Your instructions:
Look through the records, and wherever the string "green" turns up, copy out that line.

Records from a data collection:
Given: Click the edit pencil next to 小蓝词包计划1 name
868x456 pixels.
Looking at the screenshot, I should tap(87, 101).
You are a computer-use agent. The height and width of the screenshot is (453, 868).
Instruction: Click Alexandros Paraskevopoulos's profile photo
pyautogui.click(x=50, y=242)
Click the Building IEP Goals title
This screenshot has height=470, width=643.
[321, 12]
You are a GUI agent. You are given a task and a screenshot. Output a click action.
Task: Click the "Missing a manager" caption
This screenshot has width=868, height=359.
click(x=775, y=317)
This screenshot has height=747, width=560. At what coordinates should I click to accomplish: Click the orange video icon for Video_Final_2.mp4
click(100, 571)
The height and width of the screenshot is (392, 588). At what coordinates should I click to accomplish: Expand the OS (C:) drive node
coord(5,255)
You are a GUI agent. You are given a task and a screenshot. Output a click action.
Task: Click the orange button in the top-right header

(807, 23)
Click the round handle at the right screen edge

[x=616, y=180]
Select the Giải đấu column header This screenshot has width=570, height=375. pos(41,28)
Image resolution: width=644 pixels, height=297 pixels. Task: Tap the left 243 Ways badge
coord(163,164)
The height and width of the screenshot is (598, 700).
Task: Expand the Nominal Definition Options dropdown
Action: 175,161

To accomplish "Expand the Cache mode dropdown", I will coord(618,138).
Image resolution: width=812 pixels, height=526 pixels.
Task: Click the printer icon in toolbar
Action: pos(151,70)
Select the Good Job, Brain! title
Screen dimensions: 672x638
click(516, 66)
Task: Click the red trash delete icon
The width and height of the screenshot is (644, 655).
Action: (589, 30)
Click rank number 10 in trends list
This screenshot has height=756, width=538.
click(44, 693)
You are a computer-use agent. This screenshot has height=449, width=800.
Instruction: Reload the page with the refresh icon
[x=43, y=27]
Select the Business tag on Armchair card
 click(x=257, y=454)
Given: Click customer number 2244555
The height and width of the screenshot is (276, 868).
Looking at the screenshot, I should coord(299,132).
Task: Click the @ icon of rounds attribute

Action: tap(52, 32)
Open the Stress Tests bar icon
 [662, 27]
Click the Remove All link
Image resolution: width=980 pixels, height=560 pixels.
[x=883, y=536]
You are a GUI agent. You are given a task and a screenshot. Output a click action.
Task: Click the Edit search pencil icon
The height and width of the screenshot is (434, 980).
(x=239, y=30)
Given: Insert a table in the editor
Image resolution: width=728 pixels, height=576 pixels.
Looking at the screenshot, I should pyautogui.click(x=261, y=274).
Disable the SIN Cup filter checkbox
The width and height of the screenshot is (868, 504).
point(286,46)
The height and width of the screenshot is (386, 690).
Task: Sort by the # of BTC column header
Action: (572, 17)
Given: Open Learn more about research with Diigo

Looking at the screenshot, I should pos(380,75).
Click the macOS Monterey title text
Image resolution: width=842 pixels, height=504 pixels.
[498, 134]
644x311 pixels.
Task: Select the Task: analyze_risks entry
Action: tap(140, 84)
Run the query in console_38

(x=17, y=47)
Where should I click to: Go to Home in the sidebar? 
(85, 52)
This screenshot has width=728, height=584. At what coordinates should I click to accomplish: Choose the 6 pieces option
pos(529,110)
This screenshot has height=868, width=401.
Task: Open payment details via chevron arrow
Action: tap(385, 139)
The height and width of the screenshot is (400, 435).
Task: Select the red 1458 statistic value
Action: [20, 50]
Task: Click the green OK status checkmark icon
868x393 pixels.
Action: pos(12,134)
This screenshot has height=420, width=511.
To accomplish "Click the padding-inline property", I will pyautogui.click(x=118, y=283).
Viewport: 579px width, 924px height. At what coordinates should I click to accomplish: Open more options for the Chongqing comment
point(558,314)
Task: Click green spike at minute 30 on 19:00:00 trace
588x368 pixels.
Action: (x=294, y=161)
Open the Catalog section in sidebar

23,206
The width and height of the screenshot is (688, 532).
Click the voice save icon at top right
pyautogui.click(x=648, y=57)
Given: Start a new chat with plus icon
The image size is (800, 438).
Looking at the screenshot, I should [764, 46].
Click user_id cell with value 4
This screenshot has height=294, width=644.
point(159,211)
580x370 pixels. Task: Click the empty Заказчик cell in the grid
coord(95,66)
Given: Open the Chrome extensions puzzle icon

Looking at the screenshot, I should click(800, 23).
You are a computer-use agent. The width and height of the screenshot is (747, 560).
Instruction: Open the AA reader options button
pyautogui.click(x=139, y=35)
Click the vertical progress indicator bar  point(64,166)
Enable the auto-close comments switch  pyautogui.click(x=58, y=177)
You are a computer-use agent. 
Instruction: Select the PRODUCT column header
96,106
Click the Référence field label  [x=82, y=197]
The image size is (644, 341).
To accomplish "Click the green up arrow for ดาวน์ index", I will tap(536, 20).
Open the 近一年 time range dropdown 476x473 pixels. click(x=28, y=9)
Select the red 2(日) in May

Result of the exercise:
Task: Click the green OK status checkmark icon
Task: Click green spike at minute 30 on 19:00:00 trace
To accomplish "Click the green up arrow for ดาวน์ index", I will tap(536, 20).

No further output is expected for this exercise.